Not to challenge the notion of tax but to seek an answer: what would be a better solution to the deindustrialization of the US then? China has 350X of the shipping building capacity than the US. We couldn't even produce masks fast enough so we had to buy BYD's during the Covid. GM's factory looked like a WII-era run-down workshop compared to BYD's fully-automated factory. DJI took more than 99% of the drone market. Another question how we deal with imbalanced tariffs, like China and Europe could place higher tariff on some products than we do to them.
Another worry is losing talent. Industry know-how is a living being. It is symbolic with the people who actively work in an industry. On the other hand, real demand produces real talent in mass. Again and again in history, a small town or a small area could produce enough generals and politicians to rule an empire. A few city states could lay the foundation of modern science and civilization. Americans in the midwestern invented so many things and built so many great companies during the industrial age as well, even though they've been suffering greatly in the past few decades.
> what would be a better solution to the deindustrialization of the US then?
Unfortunately, given the geopolitical necessity, the question is moot. The people of the United States, regardless of what they might claim, do not actually want reindustrialization. It's easy enough to prove: are Americans willing to either accept wage decreases in line with non-Americans, or accept price increases that would cover the cost of paying American wages? The answer is definitively "no", and thus reindustrialization cannot happen. (But machines, you say. Those machines work just as well in China as in America, staffed by Chinese techs who will work for less. This solves nothing.) Americans want to eat their cake and have it too, and unfortunately this is not how reality works.

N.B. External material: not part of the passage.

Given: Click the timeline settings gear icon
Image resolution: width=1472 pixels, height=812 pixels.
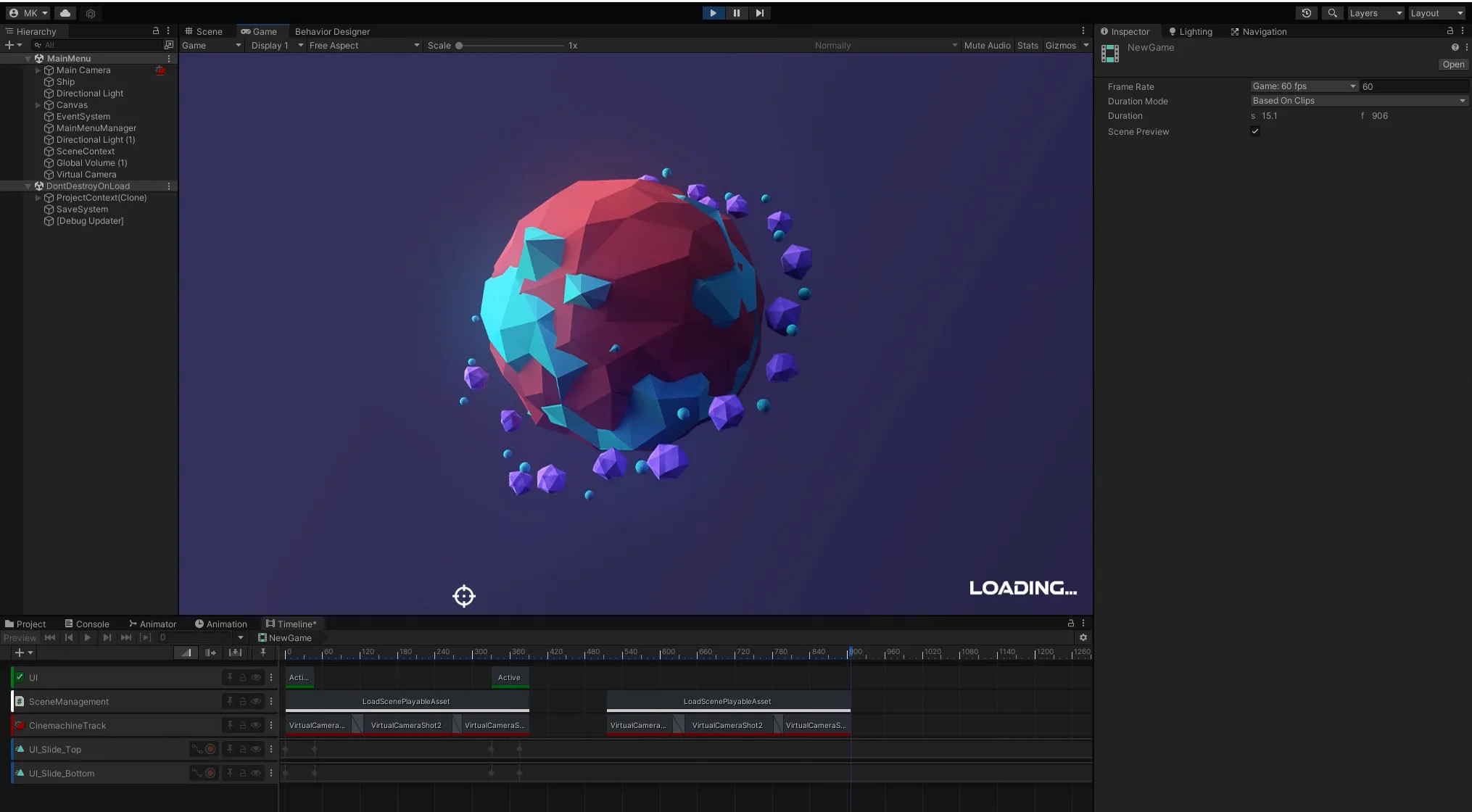Looking at the screenshot, I should 1083,638.
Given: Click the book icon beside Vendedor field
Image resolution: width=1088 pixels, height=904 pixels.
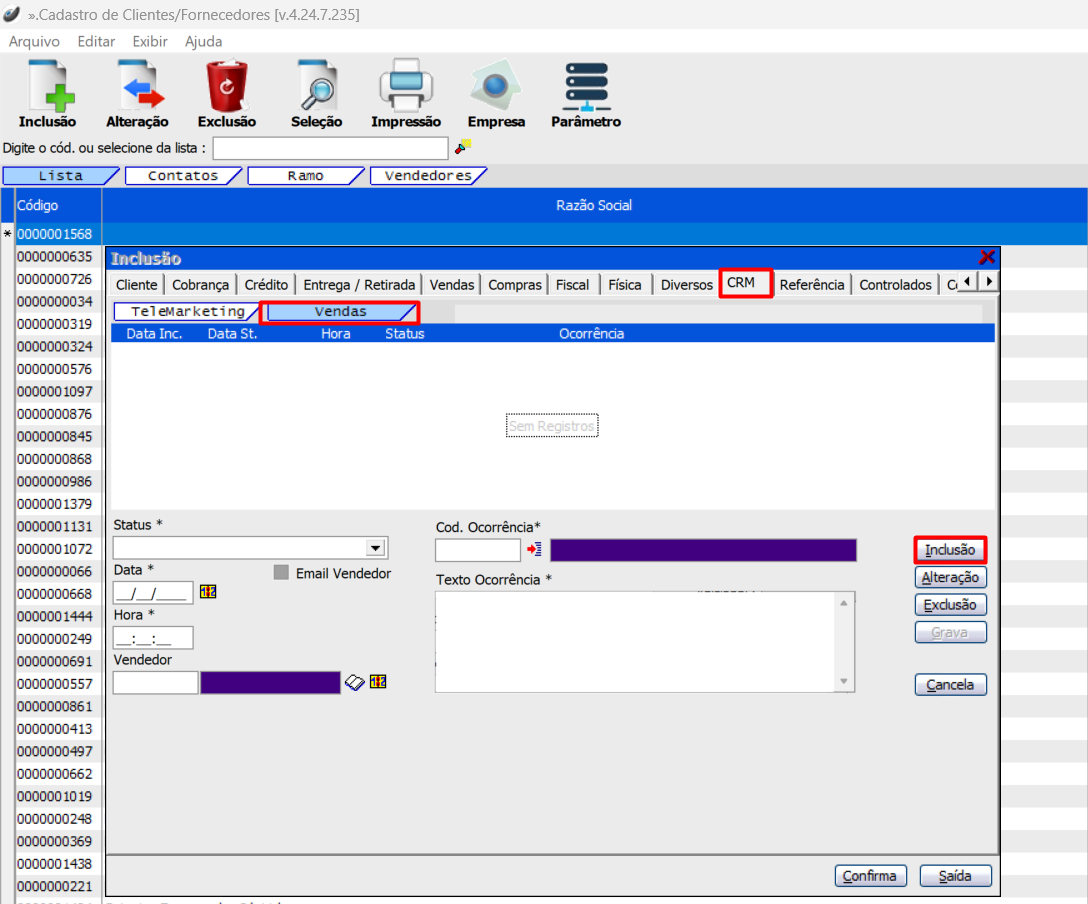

But no politician ever got elected by telling the electorate that what they want is incompatible with reality. No, if the electorate wants a pony, you promise them a pony, and then when the pony fails to show up you blame it on... let me check today's notes... woke DEI communist pony salesmen.
> are Americans willing to either accept wage decreases in line with non-Americans, or accept price increases that would cover the cost of paying American wages? The answer is definitively "no", and thus reindustrialization cannot happen.
The answer is not "definitively" no. Trump ran on tariffs and definitively won. And I know many people (myself included) who would happily "accept price increases that would cover the cost of paying American wages". Most of these people are low/middle income Trump voters. Trump won the $30k-100k voters a year. Harris won all other income brackets.
The prominence of the inflation narrative and outrage over egg prices indicates otherwise. Nobody would be happier than me to see my country, my state, and my city all have healthy manufacturing sectors for locally-sourced essentials, but import taxes won't do that unless you're also willing to strategically subsidize industries for 20 years or more, and nothing about the current admin shows they have any grasp of long-term strategy.
There is no strong evidence to suggest tariffs were a major cause of the recent (starting in 2021) inflation, just read the wiki on it [1]
Trump started his first bout of tariffs in 2018, long before any surge in inflation.
The TLDR cause was the pandemic. Basically supply chain broke down and didn't recover as fast as demand did.
The surge in egg prices is due to bird flu. Again, nothing to do with protectionism.
> but import taxes won't do that unless you're also willing to strategically subsidize industries for 20 years or more
Again, if you just open your mind and read the actual history in America on this topic, you can see that tariffs did indeed bolster American industry, again just read the wiki on it [2]
It’s just the latest memo that went out to neo-“liberals.” Obviously the rich favor free trade. That’s why American liberals consistently opposed free trade until Clinton’s third way approach.
> Not to challenge the notion of tax but to seek an answer: what would be a better solution to the deindustrialization of the US then?
You can simply nationalize manufacturing in critical industries. If you're not willing to go that far then throw incentives at failing industries to compensate for the higher cost of labor, so they can still compete on US soil.
This was Biden's philosophy with, say, Intel.
The benefit of nationalization (or at least subsidies) is that it doesn't need to pass the tax on to the consumers, and you can pay for it with a tax on oher things (e.g. billionaires) instead.
> You can simply nationalize manufacturing in critical industries
I'm not sure if this works. If anything, I'm strongly against it. Below are my data points:
- Chinese dynasties never managed to breed those amazing horses as European did. Since the Song Dynasty, despite government-run horse breeding programs that imported Ferghana horses, these amazing steeds degenerated into those typical Asian stunt horses within just a few generations.
- Look at China before 1980s. Everything was stated owned, and all the sectors were miserably corrupted, inefficient, and there was no innovation whatsoever. In fact, Soviet Unions managed to do the same. Yes, they had amazing researchers to make engineering and scientific breakthroughs, but ultimately they could manufacture efficiently. I hate to say this, but the reality was that nobody took China seriously at that time.
- Look at Britain. They ran their industries into ground, especially their auto industry, with a semi-state-owned approach.
- Look at how the US ran its defense industry. And look at Boeing. Or how expensive it is to build a battleship. It is not even state-owned, but just state-paid with cost-plus pricing.
In the end, state-owned industries will fail to incentivize its workers.